We discussed birthdays as we ate our scoops of snickerdoodle, hazelnut latte, peach cream, and apple. Brandon hadn't had a birthday at home since high school. Tammy thought she would be married by now (24), especially since she had been engaged. The only birthday that felt different was my 21st but as I don't drink I'm not sure why that was.

"What's it like to be 25?," Brandon asked me. I felt my child just asked me, "Why's the sky blue?"

What IS it like to be 25? I don't feel like my age. I don't feel like life "officially" started two years ago after I marched down the isle in a cap and gown to receive two diplomas. I don't feel like I'll ever be old enough to get married, have children, own a house.

Tammy's right though. Life has started and we might realize we're already behind. I think I procrastinated. One day it will hit home if we're not married.

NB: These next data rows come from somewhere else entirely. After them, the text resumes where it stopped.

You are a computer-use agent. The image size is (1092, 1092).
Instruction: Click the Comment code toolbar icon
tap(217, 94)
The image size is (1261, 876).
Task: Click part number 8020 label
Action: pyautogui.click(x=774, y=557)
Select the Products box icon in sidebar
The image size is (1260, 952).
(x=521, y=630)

For her it's by 30, but only because chances of tying the knot decrease as we age. Single-hood seems to be my "destiny" at the moment and I've come to accept that fact.

This wasn't my birthday but I dare say it's the most reflective I've been in. I don't want to realize there wasn't much living between blowing out each set of candles. The thought of not being around people I love to celebrate our yearly milestones with is a bad note to a perfectly unperfect rendition of "Happy Birthday." Fumbling while trying to pin the tail on my life is still discomforting.

Our ice cream was sprinkled with melancholy but knowing we were still together helped take away the after taste. In the end that's you have.

Happy birthday, Brandon. Hope it's a good year.